====== DATA PROVIDED

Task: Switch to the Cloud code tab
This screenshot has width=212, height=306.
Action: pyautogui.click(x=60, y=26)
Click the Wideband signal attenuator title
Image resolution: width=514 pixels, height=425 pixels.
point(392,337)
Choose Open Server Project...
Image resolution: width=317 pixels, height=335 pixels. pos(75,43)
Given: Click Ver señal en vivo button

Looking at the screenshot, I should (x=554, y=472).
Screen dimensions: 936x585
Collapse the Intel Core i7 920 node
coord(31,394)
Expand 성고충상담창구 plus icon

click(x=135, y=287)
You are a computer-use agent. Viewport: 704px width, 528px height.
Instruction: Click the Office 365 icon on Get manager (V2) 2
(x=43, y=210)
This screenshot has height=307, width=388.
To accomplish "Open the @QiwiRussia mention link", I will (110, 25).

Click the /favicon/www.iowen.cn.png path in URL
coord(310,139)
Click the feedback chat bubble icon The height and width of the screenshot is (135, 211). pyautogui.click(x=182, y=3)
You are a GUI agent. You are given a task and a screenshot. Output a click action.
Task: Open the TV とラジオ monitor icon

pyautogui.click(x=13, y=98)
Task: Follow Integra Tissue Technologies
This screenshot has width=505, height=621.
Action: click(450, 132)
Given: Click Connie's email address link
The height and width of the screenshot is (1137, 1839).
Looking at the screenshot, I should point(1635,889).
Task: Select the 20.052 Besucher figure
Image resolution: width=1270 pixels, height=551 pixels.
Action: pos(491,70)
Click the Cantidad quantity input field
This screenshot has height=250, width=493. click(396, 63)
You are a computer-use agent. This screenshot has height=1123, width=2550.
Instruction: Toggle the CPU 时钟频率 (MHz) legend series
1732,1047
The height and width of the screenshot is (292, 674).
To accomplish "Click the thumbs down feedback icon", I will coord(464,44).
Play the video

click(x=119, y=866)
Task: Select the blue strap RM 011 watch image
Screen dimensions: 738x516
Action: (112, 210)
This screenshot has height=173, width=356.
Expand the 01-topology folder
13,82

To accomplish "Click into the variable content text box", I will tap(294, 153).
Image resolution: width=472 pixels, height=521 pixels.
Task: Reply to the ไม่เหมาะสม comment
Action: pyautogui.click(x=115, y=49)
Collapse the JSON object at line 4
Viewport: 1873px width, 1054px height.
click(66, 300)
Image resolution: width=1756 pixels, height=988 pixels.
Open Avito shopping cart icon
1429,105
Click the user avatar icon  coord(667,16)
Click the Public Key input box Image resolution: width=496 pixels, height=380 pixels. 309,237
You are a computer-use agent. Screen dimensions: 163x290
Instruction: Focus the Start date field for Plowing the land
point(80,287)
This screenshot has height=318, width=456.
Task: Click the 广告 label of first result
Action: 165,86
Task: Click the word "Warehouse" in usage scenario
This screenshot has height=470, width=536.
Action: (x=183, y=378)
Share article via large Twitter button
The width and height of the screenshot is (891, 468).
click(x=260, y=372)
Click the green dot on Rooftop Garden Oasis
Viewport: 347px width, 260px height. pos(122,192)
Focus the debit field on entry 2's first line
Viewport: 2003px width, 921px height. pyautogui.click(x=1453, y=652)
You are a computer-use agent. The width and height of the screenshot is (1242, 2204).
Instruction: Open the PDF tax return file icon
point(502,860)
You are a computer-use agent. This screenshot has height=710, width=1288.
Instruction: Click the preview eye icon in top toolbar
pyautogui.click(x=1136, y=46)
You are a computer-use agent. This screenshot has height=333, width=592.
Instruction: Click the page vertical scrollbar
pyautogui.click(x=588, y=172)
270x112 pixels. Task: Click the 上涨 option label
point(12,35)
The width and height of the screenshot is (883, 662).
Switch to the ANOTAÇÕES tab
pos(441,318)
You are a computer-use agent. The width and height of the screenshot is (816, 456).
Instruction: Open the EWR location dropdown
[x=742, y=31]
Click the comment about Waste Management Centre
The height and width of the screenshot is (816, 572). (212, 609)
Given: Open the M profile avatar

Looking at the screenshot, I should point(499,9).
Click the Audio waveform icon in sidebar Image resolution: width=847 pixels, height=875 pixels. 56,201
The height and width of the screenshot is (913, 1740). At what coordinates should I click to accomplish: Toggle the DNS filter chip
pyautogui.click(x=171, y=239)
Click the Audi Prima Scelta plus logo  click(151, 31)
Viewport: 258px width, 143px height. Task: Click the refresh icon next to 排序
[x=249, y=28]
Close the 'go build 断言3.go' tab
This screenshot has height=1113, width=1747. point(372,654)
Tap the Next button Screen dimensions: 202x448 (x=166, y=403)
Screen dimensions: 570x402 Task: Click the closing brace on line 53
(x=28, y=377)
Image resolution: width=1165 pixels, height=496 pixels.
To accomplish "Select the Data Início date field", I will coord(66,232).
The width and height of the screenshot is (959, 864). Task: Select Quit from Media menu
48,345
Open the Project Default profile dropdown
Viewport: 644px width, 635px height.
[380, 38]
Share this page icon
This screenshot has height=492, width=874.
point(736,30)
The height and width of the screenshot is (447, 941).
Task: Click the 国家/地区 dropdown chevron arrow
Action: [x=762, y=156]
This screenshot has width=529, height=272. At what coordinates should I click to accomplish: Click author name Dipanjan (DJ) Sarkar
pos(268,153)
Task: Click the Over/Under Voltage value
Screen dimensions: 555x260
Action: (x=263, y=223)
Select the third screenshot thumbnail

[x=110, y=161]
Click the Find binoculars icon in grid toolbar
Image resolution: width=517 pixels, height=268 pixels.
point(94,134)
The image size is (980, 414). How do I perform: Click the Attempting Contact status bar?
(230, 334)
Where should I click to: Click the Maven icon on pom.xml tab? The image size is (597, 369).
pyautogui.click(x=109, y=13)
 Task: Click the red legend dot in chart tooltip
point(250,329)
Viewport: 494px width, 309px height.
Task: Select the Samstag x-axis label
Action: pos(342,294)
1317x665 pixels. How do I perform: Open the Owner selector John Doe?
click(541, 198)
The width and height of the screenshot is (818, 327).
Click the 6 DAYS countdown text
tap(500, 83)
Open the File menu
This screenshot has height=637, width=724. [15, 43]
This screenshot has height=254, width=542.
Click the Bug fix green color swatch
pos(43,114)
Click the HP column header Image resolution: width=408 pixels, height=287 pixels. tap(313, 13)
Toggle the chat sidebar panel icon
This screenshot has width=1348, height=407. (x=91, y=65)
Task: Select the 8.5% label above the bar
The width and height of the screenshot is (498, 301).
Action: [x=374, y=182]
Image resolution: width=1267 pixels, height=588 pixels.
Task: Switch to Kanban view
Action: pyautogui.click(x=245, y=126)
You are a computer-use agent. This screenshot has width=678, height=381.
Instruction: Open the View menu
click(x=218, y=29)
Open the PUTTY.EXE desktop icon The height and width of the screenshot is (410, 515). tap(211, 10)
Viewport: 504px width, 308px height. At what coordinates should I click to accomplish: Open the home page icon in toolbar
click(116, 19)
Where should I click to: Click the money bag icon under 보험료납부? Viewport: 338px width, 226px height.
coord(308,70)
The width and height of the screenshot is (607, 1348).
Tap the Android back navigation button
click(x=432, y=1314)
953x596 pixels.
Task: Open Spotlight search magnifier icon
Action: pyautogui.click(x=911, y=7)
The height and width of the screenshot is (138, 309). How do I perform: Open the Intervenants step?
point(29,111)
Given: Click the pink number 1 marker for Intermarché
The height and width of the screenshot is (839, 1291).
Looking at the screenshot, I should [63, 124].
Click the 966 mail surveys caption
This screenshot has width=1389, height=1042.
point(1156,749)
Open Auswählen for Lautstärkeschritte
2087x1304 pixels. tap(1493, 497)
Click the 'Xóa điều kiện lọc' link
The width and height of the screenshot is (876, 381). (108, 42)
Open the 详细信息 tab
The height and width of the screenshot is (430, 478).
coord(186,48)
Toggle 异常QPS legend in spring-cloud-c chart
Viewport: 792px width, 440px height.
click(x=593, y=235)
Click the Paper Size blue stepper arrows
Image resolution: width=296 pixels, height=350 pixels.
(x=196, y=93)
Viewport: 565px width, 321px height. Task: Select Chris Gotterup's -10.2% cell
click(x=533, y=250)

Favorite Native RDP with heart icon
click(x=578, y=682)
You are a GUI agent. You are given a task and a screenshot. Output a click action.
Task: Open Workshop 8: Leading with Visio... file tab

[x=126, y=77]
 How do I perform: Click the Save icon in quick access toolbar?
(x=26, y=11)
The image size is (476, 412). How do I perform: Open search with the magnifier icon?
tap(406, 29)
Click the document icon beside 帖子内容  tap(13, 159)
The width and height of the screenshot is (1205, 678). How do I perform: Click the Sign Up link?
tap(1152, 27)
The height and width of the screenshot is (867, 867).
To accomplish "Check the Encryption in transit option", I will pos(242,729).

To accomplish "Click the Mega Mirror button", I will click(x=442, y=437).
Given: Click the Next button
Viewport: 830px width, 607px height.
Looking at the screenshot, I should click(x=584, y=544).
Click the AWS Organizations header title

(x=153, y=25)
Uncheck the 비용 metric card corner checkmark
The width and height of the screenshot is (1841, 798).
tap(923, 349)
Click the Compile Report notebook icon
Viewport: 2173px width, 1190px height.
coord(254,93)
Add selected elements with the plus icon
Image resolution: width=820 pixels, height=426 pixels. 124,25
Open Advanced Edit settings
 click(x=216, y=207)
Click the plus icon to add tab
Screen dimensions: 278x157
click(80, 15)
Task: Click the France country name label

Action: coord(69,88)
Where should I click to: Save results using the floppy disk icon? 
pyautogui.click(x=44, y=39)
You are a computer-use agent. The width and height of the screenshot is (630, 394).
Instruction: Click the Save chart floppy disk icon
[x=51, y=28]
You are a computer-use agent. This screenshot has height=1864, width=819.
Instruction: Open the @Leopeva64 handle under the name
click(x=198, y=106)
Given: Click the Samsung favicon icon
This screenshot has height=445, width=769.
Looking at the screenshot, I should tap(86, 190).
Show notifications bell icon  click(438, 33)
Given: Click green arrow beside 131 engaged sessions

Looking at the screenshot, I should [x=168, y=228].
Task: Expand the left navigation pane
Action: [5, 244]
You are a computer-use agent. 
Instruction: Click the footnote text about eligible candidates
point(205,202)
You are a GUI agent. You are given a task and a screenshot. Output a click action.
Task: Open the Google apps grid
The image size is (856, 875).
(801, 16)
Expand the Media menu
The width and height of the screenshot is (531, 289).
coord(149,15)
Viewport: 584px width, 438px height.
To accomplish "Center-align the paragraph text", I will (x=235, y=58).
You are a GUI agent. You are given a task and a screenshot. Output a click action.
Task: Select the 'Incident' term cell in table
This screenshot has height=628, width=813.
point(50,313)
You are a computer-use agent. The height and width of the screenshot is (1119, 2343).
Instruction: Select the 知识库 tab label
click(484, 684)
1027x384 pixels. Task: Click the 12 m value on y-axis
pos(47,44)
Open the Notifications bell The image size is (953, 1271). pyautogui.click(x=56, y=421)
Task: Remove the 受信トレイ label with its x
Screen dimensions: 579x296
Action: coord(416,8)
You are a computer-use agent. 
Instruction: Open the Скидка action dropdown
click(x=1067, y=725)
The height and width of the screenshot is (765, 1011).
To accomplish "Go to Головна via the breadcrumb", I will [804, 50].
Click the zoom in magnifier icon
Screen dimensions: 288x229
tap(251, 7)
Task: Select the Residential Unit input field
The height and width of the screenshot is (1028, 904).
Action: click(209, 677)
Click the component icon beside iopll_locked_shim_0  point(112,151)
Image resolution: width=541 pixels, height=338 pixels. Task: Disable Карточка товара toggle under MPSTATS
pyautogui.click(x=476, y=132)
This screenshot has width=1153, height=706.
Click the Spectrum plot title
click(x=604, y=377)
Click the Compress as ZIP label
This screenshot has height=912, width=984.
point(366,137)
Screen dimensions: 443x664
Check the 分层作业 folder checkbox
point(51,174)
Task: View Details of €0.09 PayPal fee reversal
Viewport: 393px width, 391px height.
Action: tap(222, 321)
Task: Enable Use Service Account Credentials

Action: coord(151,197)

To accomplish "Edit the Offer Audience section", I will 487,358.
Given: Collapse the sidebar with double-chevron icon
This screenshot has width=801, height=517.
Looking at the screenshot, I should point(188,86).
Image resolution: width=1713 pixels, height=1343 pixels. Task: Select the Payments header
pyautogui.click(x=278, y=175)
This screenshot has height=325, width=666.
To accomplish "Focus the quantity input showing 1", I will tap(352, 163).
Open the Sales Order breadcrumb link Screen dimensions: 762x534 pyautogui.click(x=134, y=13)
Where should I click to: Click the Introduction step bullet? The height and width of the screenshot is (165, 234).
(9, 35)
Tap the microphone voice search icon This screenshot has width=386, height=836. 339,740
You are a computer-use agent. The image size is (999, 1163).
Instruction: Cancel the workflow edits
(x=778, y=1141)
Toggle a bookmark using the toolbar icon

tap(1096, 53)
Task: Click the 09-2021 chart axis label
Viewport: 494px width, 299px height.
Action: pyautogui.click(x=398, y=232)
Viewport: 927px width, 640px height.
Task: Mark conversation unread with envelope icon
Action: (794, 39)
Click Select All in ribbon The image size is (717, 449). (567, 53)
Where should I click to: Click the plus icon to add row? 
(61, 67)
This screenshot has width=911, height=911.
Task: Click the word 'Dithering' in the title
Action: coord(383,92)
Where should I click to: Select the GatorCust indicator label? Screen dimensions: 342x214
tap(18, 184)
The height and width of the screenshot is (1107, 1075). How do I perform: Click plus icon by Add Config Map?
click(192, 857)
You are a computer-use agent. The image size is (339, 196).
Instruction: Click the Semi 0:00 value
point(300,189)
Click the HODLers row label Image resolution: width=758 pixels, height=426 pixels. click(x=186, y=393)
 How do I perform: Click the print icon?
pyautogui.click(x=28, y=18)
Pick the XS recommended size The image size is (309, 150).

============

## EXERCISE REQUIREMENTS
Can you reproduce the records word for word, starting at the line that contains "Open Advanced Edit settings" and stopping after the line that contains "Action: coord(416,8)"?

## TASK RESPONSE
Open Advanced Edit settings
 click(x=216, y=207)
Click the plus icon to add tab
Screen dimensions: 278x157
click(80, 15)
Task: Click the France country name label

Action: coord(69,88)
Where should I click to: Save results using the floppy disk icon? 
pyautogui.click(x=44, y=39)
You are a computer-use agent. The width and height of the screenshot is (630, 394).
Instruction: Click the Save chart floppy disk icon
[x=51, y=28]
You are a computer-use agent. This screenshot has height=1864, width=819.
Instruction: Open the @Leopeva64 handle under the name
click(x=198, y=106)
Given: Click the Samsung favicon icon
This screenshot has height=445, width=769.
Looking at the screenshot, I should tap(86, 190).
Show notifications bell icon  click(438, 33)
Given: Click green arrow beside 131 engaged sessions

Looking at the screenshot, I should [x=168, y=228].
Task: Expand the left navigation pane
Action: [5, 244]
You are a computer-use agent. 
Instruction: Click the footnote text about eligible candidates
point(205,202)
You are a GUI agent. You are given a task and a screenshot. Output a click action.
Task: Open the Google apps grid
The image size is (856, 875).
(801, 16)
Expand the Media menu
The width and height of the screenshot is (531, 289).
coord(149,15)
Viewport: 584px width, 438px height.
To accomplish "Center-align the paragraph text", I will (x=235, y=58).
You are a GUI agent. You are given a task and a screenshot. Output a click action.
Task: Select the 'Incident' term cell in table
This screenshot has height=628, width=813.
point(50,313)
You are a computer-use agent. The height and width of the screenshot is (1119, 2343).
Instruction: Select the 知识库 tab label
click(484, 684)
1027x384 pixels. Task: Click the 12 m value on y-axis
pos(47,44)
Open the Notifications bell The image size is (953, 1271). pyautogui.click(x=56, y=421)
Task: Remove the 受信トレイ label with its x
Screen dimensions: 579x296
Action: coord(416,8)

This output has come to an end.